» **Directions for this task**
Copy out the part that opens with the line containing "Check the Max" and closes with the line containing "click(x=254, y=201)", changing "icon" to "symbol" and keeping everything else the same.

» **Stored data**
====================
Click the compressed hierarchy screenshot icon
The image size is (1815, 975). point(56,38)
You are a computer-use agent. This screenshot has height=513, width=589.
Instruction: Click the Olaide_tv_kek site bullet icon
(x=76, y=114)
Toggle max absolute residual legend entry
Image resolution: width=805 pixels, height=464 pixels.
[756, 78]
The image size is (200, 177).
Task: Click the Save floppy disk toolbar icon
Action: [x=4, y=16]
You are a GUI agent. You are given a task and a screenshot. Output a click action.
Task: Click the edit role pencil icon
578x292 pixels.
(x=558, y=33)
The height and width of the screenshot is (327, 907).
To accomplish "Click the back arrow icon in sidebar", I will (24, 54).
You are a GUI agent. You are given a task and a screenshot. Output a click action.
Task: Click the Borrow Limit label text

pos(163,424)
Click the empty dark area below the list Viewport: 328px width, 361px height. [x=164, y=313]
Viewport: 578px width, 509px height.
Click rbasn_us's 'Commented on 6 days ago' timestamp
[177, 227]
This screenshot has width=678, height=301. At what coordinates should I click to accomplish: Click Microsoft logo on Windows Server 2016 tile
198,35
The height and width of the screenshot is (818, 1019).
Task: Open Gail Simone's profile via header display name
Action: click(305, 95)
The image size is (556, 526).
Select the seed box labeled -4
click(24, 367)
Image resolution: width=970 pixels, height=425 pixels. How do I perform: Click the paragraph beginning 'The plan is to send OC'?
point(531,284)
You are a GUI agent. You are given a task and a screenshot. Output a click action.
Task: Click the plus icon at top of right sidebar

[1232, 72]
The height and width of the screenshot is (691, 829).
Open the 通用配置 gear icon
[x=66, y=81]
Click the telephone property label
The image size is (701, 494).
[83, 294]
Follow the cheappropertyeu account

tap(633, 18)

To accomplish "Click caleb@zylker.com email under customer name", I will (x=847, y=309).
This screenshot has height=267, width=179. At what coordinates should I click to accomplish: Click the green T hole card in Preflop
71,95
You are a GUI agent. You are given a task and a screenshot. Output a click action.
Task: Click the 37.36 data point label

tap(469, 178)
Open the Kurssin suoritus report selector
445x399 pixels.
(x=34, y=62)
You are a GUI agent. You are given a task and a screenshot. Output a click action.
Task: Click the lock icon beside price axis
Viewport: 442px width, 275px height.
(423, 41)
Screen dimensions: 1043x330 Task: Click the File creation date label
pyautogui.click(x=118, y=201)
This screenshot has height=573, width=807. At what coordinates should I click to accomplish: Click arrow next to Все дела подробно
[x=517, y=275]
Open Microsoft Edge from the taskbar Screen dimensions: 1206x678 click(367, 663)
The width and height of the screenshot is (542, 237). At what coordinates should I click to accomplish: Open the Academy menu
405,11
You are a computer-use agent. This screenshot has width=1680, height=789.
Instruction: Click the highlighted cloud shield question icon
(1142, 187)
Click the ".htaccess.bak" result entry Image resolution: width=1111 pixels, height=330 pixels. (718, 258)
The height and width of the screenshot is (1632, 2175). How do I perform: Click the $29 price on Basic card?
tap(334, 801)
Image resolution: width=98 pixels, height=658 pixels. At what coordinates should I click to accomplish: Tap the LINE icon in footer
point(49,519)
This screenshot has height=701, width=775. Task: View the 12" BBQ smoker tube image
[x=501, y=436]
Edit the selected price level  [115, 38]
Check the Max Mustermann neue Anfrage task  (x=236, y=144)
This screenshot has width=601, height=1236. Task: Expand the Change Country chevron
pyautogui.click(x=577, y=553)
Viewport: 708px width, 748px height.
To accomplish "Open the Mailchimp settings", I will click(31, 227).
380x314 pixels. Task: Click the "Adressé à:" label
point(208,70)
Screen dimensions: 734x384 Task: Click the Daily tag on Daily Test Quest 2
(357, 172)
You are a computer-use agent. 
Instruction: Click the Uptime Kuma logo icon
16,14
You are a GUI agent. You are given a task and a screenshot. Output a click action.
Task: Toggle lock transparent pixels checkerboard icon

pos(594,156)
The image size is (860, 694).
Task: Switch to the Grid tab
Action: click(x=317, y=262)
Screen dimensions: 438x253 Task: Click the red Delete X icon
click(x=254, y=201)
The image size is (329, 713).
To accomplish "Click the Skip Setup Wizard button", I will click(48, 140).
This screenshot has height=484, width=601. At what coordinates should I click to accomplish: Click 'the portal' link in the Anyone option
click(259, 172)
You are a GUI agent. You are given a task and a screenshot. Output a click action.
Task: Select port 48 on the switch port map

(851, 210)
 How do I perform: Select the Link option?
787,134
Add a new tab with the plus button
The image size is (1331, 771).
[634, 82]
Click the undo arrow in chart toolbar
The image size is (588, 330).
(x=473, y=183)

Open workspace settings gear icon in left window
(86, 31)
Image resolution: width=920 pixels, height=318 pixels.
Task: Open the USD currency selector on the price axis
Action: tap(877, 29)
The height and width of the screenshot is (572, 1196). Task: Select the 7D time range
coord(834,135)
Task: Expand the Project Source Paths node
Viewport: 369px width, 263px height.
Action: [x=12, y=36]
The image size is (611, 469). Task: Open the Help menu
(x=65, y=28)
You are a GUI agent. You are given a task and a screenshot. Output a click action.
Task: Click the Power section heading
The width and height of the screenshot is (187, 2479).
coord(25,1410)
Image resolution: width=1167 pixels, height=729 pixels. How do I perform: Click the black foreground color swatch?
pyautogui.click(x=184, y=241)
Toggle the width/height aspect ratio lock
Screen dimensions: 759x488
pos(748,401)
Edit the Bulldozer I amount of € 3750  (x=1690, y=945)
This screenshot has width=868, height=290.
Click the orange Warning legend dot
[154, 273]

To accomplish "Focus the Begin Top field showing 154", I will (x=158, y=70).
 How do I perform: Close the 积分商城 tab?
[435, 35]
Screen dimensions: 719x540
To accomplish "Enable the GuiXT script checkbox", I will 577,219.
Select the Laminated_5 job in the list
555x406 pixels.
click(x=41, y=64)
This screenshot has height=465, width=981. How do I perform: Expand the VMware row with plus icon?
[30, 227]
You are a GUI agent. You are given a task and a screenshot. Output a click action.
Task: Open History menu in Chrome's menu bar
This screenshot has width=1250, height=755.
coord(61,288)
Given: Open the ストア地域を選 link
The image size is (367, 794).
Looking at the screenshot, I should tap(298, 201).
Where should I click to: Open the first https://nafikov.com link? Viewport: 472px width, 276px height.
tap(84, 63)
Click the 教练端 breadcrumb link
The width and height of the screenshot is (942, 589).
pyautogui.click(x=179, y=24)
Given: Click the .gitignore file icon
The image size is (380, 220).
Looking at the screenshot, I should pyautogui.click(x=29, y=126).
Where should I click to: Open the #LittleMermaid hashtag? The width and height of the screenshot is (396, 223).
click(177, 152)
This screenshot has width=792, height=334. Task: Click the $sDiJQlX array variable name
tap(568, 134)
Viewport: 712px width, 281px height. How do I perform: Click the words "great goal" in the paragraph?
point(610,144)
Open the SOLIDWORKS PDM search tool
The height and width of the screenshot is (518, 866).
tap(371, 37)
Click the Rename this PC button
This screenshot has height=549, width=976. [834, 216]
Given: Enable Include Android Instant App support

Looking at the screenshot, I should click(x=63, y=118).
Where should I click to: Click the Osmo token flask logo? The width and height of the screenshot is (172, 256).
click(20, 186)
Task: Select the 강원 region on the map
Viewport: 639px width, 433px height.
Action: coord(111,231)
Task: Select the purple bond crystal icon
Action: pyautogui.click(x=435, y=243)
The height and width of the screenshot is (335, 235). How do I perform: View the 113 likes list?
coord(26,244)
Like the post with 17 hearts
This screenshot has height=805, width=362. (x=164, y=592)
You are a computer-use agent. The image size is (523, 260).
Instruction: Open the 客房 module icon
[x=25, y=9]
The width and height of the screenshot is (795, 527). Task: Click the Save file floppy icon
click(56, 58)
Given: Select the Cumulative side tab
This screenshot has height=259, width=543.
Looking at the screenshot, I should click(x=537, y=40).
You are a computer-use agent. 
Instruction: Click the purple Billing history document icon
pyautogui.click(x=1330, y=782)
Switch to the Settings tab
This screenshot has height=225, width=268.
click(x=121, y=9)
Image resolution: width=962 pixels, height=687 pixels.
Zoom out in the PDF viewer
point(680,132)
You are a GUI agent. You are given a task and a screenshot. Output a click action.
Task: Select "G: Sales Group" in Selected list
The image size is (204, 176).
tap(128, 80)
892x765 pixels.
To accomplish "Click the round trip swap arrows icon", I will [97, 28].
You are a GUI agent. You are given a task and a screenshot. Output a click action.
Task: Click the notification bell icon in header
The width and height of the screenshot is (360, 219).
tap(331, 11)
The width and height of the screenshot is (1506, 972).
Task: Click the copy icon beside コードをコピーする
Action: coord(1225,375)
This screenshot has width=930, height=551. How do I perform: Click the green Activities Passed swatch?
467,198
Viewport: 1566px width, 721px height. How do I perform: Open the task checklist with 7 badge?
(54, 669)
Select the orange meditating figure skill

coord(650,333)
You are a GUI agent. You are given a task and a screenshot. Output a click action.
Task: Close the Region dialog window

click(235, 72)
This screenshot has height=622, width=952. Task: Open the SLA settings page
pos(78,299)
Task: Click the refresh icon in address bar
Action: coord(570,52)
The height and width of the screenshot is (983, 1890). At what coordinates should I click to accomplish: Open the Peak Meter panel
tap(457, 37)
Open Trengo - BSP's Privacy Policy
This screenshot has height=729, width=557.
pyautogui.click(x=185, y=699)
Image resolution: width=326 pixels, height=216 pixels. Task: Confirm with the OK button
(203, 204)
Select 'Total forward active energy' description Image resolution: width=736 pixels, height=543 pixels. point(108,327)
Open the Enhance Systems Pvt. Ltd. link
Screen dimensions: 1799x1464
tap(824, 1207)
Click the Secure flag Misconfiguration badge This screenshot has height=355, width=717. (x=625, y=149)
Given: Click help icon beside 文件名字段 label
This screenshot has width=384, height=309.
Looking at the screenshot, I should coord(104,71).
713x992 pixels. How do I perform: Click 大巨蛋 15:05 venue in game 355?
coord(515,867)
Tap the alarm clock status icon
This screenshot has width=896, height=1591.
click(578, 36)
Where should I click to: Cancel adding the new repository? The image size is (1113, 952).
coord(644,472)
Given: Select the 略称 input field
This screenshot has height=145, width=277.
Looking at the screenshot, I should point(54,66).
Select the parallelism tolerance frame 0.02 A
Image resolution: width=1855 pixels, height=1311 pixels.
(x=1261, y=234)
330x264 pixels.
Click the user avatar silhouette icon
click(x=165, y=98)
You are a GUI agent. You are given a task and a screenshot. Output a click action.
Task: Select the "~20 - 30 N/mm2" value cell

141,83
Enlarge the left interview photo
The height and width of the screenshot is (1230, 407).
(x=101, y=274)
====================
» **Answer to the problem**
Check the Max Mustermann neue Anfrage task  (x=236, y=144)
This screenshot has width=601, height=1236. Task: Expand the Change Country chevron
pyautogui.click(x=577, y=553)
Viewport: 708px width, 748px height.
To accomplish "Open the Mailchimp settings", I will click(31, 227).
380x314 pixels. Task: Click the "Adressé à:" label
point(208,70)
Screen dimensions: 734x384 Task: Click the Daily tag on Daily Test Quest 2
(357, 172)
You are a computer-use agent. 
Instruction: Click the Uptime Kuma logo symbol
16,14
You are a GUI agent. You are given a task and a screenshot. Output a click action.
Task: Toggle lock transparent pixels checkerboard symbol

pos(594,156)
The image size is (860, 694).
Task: Switch to the Grid tab
Action: click(x=317, y=262)
Screen dimensions: 438x253 Task: Click the red Delete X symbol
click(x=254, y=201)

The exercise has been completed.